▶ _Work order_:
All lines from the first line of the material up to and including the line with "Open settings.json in the file tree" must be copied exactly, and no others.

▶ _Given data_:
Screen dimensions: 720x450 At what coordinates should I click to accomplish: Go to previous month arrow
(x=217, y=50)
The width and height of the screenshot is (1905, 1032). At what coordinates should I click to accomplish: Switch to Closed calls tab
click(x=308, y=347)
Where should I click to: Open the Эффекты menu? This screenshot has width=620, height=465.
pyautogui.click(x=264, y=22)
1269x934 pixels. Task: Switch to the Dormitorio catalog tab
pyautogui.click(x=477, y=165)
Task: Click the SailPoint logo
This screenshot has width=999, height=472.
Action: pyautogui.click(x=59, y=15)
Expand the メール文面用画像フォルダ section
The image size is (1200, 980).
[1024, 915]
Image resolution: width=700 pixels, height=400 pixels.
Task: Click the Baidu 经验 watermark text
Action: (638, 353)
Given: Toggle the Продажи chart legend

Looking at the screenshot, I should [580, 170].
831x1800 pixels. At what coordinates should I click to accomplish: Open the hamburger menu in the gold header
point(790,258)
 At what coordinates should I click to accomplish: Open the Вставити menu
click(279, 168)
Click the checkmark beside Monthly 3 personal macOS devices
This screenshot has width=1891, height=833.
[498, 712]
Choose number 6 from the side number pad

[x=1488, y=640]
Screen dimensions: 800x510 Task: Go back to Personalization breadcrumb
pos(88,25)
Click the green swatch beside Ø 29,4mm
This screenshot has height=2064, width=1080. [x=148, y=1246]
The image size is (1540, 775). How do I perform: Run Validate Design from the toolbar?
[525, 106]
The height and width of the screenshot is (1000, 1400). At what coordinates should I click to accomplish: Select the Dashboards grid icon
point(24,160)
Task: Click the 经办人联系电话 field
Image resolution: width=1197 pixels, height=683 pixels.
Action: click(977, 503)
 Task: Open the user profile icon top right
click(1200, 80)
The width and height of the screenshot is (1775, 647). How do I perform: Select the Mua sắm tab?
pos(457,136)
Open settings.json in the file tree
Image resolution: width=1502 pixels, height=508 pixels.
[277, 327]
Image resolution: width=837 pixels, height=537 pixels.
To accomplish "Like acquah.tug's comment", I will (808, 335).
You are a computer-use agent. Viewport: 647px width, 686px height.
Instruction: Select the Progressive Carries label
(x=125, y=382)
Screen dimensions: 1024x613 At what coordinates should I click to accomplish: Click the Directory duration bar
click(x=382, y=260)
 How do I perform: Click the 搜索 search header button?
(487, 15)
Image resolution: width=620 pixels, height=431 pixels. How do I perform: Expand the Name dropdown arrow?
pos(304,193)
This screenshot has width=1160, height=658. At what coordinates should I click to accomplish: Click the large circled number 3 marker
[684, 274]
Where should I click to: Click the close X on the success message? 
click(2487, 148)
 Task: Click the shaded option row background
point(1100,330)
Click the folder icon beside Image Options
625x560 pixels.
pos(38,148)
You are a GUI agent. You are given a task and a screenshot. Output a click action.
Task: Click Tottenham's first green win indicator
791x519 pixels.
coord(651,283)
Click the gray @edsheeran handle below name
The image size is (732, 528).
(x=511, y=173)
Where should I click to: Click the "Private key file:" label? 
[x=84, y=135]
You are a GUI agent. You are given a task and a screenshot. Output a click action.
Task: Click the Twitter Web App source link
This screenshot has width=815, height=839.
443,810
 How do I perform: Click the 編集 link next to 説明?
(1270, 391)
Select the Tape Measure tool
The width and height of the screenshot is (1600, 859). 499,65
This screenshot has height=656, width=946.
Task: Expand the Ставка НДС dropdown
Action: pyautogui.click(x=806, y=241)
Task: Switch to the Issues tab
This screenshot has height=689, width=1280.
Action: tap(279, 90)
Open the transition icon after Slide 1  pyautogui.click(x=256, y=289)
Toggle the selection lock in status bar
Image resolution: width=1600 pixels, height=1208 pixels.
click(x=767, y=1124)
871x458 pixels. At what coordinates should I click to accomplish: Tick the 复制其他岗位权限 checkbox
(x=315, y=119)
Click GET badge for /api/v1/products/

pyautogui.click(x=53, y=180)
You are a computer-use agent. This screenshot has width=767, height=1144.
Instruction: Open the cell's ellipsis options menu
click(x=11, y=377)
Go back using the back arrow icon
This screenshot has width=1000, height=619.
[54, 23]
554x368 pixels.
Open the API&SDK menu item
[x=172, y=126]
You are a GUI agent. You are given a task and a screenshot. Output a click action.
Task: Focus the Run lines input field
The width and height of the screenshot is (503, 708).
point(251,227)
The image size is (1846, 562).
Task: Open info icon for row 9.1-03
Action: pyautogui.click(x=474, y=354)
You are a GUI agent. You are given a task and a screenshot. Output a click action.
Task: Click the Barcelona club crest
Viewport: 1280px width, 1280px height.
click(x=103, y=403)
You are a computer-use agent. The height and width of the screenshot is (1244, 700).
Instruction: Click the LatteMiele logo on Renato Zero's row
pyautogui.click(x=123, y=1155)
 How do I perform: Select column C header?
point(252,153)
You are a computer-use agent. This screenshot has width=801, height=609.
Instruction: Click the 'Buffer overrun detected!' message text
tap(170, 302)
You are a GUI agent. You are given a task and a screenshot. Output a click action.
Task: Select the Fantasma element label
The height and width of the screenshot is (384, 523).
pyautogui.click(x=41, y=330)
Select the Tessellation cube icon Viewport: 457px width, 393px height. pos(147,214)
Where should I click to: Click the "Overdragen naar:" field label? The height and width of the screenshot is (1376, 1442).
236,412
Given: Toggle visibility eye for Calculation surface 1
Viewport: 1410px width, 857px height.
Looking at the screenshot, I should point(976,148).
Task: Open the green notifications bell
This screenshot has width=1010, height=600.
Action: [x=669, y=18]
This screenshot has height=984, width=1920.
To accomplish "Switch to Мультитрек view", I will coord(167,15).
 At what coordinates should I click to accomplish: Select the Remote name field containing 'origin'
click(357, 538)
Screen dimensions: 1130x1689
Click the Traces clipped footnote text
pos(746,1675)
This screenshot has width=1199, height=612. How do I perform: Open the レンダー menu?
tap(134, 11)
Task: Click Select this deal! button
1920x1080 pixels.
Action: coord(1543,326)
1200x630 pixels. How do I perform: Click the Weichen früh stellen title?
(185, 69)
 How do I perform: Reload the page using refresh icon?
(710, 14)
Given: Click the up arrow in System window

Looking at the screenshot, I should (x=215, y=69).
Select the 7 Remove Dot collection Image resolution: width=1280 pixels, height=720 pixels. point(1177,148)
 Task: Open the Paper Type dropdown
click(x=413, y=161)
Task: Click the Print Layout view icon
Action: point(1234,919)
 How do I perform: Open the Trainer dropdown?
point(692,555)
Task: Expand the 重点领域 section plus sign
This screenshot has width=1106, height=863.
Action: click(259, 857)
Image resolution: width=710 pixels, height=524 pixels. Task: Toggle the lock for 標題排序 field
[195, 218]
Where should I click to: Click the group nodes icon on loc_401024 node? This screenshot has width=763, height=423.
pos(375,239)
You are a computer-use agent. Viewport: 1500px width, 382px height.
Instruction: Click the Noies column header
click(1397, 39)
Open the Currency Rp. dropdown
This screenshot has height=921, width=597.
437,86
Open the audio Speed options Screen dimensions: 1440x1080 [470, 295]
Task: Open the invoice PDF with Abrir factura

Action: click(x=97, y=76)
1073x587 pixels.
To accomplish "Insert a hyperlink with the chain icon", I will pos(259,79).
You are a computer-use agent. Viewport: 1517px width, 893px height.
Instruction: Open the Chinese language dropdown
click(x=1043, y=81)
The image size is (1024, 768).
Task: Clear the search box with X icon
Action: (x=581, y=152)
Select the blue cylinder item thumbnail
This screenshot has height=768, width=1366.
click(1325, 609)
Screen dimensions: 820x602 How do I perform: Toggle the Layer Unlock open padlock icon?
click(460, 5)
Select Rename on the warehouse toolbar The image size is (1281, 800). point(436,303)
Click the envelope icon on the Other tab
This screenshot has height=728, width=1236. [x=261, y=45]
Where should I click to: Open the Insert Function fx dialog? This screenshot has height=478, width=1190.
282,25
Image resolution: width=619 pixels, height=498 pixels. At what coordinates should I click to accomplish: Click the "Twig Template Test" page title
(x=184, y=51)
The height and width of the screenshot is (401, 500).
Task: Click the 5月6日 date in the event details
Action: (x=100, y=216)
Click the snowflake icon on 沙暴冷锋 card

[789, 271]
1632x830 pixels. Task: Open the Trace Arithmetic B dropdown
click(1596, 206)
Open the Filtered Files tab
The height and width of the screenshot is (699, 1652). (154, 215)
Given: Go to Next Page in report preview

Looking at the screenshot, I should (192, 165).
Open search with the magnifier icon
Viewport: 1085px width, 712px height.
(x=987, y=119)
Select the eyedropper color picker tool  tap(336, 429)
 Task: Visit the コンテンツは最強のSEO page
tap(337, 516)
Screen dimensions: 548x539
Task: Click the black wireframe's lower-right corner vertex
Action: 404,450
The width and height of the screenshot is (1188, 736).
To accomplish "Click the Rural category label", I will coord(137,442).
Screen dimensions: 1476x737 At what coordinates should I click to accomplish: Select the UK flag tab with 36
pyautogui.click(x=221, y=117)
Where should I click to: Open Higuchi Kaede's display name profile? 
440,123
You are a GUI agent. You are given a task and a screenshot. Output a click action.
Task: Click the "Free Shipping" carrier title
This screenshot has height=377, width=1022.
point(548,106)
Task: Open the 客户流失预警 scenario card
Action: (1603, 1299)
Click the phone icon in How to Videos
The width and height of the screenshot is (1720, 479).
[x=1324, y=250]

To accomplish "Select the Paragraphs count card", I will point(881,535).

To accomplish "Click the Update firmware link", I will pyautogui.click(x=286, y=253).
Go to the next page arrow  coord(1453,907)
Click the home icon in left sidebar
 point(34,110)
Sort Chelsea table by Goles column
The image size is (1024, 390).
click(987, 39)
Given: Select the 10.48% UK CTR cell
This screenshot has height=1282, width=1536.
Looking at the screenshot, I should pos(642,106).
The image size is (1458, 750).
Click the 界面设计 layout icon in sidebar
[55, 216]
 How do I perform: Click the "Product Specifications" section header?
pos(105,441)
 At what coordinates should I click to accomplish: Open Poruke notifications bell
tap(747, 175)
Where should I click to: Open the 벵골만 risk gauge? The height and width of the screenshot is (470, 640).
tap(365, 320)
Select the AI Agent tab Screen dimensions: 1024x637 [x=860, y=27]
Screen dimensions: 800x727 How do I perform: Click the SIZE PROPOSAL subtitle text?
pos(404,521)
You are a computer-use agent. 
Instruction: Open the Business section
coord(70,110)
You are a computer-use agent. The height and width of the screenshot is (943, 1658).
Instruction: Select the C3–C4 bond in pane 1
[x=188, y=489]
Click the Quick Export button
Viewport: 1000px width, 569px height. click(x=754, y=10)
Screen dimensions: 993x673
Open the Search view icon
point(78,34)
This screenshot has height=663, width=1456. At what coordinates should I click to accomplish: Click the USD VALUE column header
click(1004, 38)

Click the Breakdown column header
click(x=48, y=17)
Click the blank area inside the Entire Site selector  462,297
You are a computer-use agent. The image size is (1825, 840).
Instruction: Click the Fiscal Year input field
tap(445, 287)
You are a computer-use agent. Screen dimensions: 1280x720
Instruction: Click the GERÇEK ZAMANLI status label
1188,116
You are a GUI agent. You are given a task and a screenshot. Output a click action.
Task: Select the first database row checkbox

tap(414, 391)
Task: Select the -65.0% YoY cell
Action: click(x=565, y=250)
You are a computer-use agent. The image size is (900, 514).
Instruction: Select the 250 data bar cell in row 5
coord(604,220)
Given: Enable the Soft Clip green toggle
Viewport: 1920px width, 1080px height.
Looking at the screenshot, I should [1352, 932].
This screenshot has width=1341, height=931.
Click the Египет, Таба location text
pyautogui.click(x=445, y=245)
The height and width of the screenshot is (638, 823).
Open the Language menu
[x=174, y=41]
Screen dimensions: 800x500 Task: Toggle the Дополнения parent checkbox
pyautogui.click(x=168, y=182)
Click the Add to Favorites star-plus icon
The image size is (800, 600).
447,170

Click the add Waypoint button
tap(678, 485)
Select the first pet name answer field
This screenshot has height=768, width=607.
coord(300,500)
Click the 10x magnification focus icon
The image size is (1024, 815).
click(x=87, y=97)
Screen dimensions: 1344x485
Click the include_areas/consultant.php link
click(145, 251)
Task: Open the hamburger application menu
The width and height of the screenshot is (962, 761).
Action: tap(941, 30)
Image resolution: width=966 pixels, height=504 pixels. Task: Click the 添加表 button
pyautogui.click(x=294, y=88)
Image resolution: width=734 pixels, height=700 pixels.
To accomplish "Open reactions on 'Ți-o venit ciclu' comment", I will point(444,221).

▶ _Exercise result_:
Screen dimensions: 720x450 At what coordinates should I click to accomplish: Go to previous month arrow
(x=217, y=50)
The width and height of the screenshot is (1905, 1032). At what coordinates should I click to accomplish: Switch to Closed calls tab
click(x=308, y=347)
Where should I click to: Open the Эффекты menu? This screenshot has width=620, height=465.
pyautogui.click(x=264, y=22)
1269x934 pixels. Task: Switch to the Dormitorio catalog tab
pyautogui.click(x=477, y=165)
Task: Click the SailPoint logo
This screenshot has width=999, height=472.
Action: pyautogui.click(x=59, y=15)
Expand the メール文面用画像フォルダ section
The image size is (1200, 980).
[1024, 915]
Image resolution: width=700 pixels, height=400 pixels.
Task: Click the Baidu 经验 watermark text
Action: (638, 353)
Given: Toggle the Продажи chart legend

Looking at the screenshot, I should [580, 170].
831x1800 pixels. At what coordinates should I click to accomplish: Open the hamburger menu in the gold header
point(790,258)
 At what coordinates should I click to accomplish: Open the Вставити menu
click(279, 168)
Click the checkmark beside Monthly 3 personal macOS devices
This screenshot has width=1891, height=833.
[498, 712]
Choose number 6 from the side number pad

[x=1488, y=640]
Screen dimensions: 800x510 Task: Go back to Personalization breadcrumb
pos(88,25)
Click the green swatch beside Ø 29,4mm
This screenshot has height=2064, width=1080. [x=148, y=1246]
The image size is (1540, 775). How do I perform: Run Validate Design from the toolbar?
[525, 106]
The height and width of the screenshot is (1000, 1400). At what coordinates should I click to accomplish: Select the Dashboards grid icon
point(24,160)
Task: Click the 经办人联系电话 field
Image resolution: width=1197 pixels, height=683 pixels.
Action: click(977, 503)
 Task: Open the user profile icon top right
click(1200, 80)
The width and height of the screenshot is (1775, 647). How do I perform: Select the Mua sắm tab?
pos(457,136)
Open settings.json in the file tree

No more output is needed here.